RECORDS FOR THE EXERCISE:

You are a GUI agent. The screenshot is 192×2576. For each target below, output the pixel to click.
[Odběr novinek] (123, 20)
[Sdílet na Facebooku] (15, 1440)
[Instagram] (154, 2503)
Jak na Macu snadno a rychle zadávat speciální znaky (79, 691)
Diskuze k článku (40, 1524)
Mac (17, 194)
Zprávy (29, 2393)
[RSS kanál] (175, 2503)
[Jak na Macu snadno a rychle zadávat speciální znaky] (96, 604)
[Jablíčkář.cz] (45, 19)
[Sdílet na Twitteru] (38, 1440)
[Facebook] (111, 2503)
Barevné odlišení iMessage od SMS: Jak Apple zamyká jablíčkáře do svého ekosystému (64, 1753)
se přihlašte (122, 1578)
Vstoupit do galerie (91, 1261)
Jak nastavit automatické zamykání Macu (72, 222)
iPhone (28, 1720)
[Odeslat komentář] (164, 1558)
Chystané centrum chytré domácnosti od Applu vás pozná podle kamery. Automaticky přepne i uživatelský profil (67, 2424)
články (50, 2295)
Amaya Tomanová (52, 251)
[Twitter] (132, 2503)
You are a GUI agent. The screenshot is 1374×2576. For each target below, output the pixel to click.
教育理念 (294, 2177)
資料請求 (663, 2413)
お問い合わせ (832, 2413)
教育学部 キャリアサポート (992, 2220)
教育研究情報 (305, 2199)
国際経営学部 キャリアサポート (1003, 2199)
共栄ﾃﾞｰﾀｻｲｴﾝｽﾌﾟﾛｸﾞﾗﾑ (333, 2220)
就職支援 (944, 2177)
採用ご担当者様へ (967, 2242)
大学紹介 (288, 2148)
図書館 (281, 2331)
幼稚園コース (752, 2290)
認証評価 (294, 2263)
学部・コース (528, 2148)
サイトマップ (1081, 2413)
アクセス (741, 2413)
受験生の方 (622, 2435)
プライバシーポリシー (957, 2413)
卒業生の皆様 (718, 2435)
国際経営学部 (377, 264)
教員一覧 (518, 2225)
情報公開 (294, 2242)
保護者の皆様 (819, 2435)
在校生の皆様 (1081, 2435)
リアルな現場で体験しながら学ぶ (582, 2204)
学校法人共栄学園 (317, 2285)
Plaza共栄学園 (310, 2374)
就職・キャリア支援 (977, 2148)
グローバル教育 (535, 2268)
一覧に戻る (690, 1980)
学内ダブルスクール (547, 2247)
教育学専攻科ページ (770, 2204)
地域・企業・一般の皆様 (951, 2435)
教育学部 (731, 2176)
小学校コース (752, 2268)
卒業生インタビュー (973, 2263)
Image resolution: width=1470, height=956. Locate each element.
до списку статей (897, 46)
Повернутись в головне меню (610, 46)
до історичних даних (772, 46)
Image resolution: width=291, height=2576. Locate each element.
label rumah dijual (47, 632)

WHAT TO WORK ON: Output the full listing without altering anything.

YOUR RESPONSE:
You are a GUI agent. The screenshot is 192×2576. For each target below, output the pixel to click.
[Odběr novinek] (123, 20)
[Sdílet na Facebooku] (15, 1440)
[Instagram] (154, 2503)
Jak na Macu snadno a rychle zadávat speciální znaky (79, 691)
Diskuze k článku (40, 1524)
Mac (17, 194)
Zprávy (29, 2393)
[RSS kanál] (175, 2503)
[Jak na Macu snadno a rychle zadávat speciální znaky] (96, 604)
[Jablíčkář.cz] (45, 19)
[Sdílet na Twitteru] (38, 1440)
[Facebook] (111, 2503)
Barevné odlišení iMessage od SMS: Jak Apple zamyká jablíčkáře do svého ekosystému (64, 1753)
se přihlašte (122, 1578)
Vstoupit do galerie (91, 1261)
Jak nastavit automatické zamykání Macu (72, 222)
iPhone (28, 1720)
[Odeslat komentář] (164, 1558)
Chystané centrum chytré domácnosti od Applu vás pozná podle kamery. Automaticky přepne i uživatelský profil (67, 2424)
články (50, 2295)
Amaya Tomanová (52, 251)
[Twitter] (132, 2503)
You are a GUI agent. The screenshot is 1374×2576. For each target below, output the pixel to click.
教育理念 (294, 2177)
資料請求 (663, 2413)
お問い合わせ (832, 2413)
教育学部 キャリアサポート (992, 2220)
教育研究情報 (305, 2199)
国際経営学部 キャリアサポート (1003, 2199)
共栄ﾃﾞｰﾀｻｲｴﾝｽﾌﾟﾛｸﾞﾗﾑ (333, 2220)
就職支援 (944, 2177)
採用ご担当者様へ (967, 2242)
大学紹介 (288, 2148)
図書館 (281, 2331)
幼稚園コース (752, 2290)
認証評価 (294, 2263)
学部・コース (528, 2148)
サイトマップ (1081, 2413)
アクセス (741, 2413)
受験生の方 (622, 2435)
プライバシーポリシー (957, 2413)
卒業生の皆様 (718, 2435)
国際経営学部 (377, 264)
教員一覧 (518, 2225)
情報公開 (294, 2242)
保護者の皆様 (819, 2435)
在校生の皆様 (1081, 2435)
リアルな現場で体験しながら学ぶ (582, 2204)
学校法人共栄学園 (317, 2285)
Plaza共栄学園 (310, 2374)
就職・キャリア支援 (977, 2148)
グローバル教育 (535, 2268)
一覧に戻る (690, 1980)
学内ダブルスクール (547, 2247)
教育学専攻科ページ (770, 2204)
地域・企業・一般の皆様 (951, 2435)
教育学部 (731, 2176)
小学校コース (752, 2268)
卒業生インタビュー (973, 2263)
Image resolution: width=1470, height=956. Locate each element.
до списку статей (897, 46)
Повернутись в головне меню (610, 46)
до історичних даних (772, 46)
Image resolution: width=291, height=2576. Locate each element.
label rumah dijual (47, 632)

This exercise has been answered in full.